● Task details
Quote only the lines that start at the line with "Switch to the Price chart tab" and run to the end of the entries; omit the pictures.
/---
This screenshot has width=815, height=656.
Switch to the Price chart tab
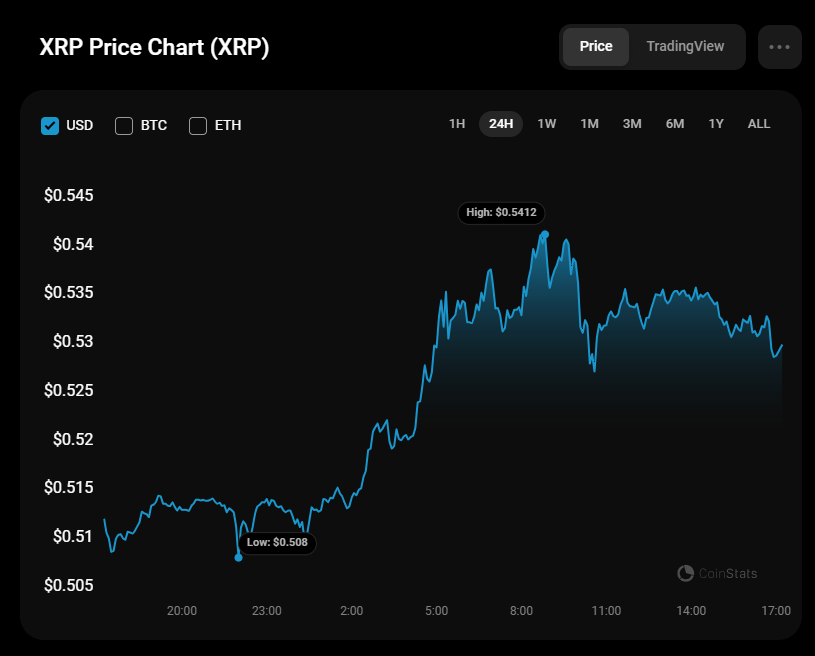pyautogui.click(x=596, y=47)
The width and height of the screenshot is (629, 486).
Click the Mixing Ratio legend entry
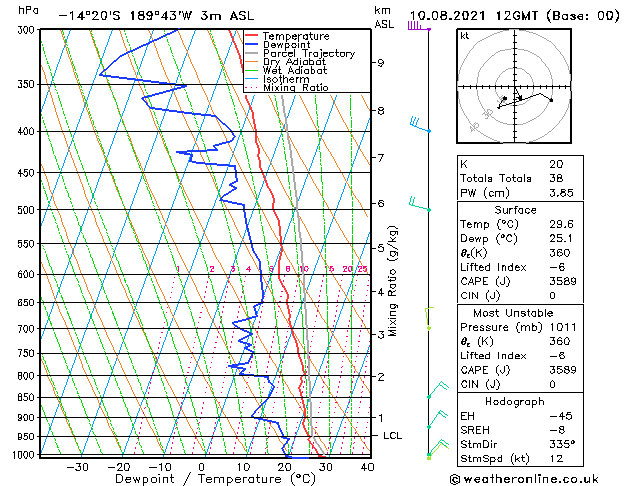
\---
● Solution to this problem
Switch to the Price chart tab
pyautogui.click(x=596, y=47)
The width and height of the screenshot is (629, 486).
Click the Mixing Ratio legend entry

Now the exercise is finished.